§ What to work on: Wherever a line in the records contains the word "time", return that line.

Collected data
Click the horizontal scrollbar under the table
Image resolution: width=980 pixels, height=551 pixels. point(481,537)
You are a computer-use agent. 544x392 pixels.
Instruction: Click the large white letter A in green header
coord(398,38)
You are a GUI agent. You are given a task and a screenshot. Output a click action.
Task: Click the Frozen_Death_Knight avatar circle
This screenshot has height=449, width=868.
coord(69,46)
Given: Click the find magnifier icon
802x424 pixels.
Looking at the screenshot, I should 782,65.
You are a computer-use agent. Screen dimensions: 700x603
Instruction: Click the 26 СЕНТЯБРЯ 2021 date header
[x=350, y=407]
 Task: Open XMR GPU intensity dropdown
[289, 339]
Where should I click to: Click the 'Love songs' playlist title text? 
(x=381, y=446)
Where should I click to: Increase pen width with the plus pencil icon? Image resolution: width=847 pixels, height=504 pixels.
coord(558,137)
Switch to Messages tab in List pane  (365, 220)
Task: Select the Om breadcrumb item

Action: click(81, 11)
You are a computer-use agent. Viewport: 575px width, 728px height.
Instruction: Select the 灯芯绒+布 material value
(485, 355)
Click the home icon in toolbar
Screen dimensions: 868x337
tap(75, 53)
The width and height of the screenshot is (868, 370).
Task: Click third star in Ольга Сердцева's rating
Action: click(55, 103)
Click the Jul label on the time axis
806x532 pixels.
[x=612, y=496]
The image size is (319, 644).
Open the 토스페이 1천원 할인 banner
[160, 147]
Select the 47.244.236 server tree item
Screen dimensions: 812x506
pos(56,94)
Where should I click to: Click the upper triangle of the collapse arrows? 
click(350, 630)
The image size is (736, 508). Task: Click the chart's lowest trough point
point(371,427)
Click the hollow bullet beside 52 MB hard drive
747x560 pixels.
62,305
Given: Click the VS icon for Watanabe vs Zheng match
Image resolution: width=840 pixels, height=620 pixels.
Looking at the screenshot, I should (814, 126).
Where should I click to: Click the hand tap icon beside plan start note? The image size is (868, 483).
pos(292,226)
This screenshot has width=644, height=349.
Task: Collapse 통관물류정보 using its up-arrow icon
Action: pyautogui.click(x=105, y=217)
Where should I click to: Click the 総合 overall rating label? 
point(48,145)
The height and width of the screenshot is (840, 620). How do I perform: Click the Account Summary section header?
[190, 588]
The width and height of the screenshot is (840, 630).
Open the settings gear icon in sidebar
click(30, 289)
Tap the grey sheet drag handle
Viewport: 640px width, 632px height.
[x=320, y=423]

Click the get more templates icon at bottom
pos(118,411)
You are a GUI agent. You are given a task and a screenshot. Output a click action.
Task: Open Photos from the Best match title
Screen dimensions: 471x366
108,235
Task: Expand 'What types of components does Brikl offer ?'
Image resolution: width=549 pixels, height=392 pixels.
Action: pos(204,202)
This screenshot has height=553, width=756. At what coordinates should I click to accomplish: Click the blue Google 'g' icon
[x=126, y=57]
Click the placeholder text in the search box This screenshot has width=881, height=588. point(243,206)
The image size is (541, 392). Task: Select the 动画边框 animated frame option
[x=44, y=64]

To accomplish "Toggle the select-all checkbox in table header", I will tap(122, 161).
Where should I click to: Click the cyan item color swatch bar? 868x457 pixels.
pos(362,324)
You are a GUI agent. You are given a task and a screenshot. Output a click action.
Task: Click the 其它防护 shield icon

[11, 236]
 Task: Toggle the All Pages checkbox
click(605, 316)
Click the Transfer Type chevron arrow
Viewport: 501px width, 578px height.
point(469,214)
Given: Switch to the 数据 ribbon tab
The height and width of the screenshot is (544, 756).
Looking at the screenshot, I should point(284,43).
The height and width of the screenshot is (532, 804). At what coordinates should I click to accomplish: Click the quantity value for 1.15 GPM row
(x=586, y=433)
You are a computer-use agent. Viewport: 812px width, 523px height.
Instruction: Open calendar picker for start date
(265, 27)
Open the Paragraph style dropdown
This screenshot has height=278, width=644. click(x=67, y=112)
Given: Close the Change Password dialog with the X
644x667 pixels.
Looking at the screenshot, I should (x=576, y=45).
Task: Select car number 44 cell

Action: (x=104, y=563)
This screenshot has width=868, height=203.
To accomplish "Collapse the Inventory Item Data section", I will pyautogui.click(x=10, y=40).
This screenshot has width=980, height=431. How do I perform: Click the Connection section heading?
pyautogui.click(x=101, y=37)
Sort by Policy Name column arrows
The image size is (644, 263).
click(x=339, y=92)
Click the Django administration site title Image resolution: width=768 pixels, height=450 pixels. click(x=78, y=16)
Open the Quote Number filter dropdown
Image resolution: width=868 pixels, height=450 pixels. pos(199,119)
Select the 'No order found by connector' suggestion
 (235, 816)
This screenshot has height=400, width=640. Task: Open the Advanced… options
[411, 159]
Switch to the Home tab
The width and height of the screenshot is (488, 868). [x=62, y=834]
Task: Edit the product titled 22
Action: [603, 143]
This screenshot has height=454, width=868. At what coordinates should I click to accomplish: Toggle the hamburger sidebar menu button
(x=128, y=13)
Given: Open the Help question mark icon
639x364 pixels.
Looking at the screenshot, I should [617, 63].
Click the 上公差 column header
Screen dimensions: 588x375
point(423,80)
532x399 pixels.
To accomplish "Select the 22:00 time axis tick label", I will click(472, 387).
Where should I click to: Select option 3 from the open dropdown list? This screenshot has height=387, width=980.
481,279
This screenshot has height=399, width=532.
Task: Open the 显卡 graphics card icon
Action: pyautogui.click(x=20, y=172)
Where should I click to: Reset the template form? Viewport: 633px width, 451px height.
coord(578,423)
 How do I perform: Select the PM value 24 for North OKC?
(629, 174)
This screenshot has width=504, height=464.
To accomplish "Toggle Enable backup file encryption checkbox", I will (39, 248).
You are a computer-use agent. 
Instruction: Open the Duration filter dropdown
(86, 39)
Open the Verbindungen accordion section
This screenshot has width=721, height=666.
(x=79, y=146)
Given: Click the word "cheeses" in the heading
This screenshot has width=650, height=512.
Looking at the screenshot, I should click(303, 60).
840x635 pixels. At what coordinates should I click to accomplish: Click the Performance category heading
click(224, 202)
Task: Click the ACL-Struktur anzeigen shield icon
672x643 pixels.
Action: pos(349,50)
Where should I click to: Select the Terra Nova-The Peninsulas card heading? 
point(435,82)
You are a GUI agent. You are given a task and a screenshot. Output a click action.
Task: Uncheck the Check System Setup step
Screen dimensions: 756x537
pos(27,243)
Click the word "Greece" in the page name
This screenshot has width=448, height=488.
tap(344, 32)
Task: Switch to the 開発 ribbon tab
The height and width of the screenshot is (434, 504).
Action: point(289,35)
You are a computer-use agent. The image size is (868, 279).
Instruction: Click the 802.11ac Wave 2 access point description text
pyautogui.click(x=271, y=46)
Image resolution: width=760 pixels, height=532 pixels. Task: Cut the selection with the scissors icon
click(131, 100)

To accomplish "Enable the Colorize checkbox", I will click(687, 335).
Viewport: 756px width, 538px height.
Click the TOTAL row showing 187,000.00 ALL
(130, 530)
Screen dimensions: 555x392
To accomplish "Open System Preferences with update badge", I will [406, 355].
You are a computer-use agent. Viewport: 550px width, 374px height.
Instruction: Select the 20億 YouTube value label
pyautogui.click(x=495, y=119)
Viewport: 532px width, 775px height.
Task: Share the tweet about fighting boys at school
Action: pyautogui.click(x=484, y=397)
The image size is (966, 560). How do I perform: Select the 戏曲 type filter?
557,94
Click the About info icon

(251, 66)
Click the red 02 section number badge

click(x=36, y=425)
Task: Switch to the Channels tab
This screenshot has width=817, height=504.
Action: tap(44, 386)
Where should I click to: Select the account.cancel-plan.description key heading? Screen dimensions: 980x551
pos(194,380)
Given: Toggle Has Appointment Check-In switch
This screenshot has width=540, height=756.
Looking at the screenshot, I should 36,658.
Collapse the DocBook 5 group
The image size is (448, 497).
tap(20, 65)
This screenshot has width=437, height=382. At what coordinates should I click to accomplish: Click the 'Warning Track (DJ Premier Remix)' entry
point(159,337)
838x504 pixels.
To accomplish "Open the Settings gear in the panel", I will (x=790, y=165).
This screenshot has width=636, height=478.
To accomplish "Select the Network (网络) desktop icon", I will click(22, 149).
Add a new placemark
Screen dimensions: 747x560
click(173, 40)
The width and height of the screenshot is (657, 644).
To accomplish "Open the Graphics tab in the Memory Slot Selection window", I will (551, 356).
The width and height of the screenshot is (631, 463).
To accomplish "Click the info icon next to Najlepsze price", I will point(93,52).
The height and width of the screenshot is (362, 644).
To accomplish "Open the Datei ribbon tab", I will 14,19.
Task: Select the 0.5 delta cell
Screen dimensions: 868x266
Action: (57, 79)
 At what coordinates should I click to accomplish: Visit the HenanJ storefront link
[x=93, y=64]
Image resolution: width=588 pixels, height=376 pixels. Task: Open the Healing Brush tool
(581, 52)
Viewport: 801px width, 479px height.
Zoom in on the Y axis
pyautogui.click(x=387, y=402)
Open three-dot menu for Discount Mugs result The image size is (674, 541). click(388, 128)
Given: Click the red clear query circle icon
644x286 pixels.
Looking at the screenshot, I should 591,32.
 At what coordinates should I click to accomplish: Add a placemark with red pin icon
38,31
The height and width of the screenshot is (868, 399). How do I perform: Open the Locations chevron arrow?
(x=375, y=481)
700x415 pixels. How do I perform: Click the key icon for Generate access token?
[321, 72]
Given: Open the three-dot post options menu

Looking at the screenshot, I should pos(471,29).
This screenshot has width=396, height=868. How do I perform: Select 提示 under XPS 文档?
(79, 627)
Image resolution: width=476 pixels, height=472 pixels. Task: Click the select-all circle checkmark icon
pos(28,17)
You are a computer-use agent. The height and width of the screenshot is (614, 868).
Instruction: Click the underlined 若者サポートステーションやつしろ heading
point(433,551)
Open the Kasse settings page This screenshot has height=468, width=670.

§ Written response:
Click the Jul label on the time axis
To accomplish "Select the 22:00 time axis tick label", I will click(472, 387).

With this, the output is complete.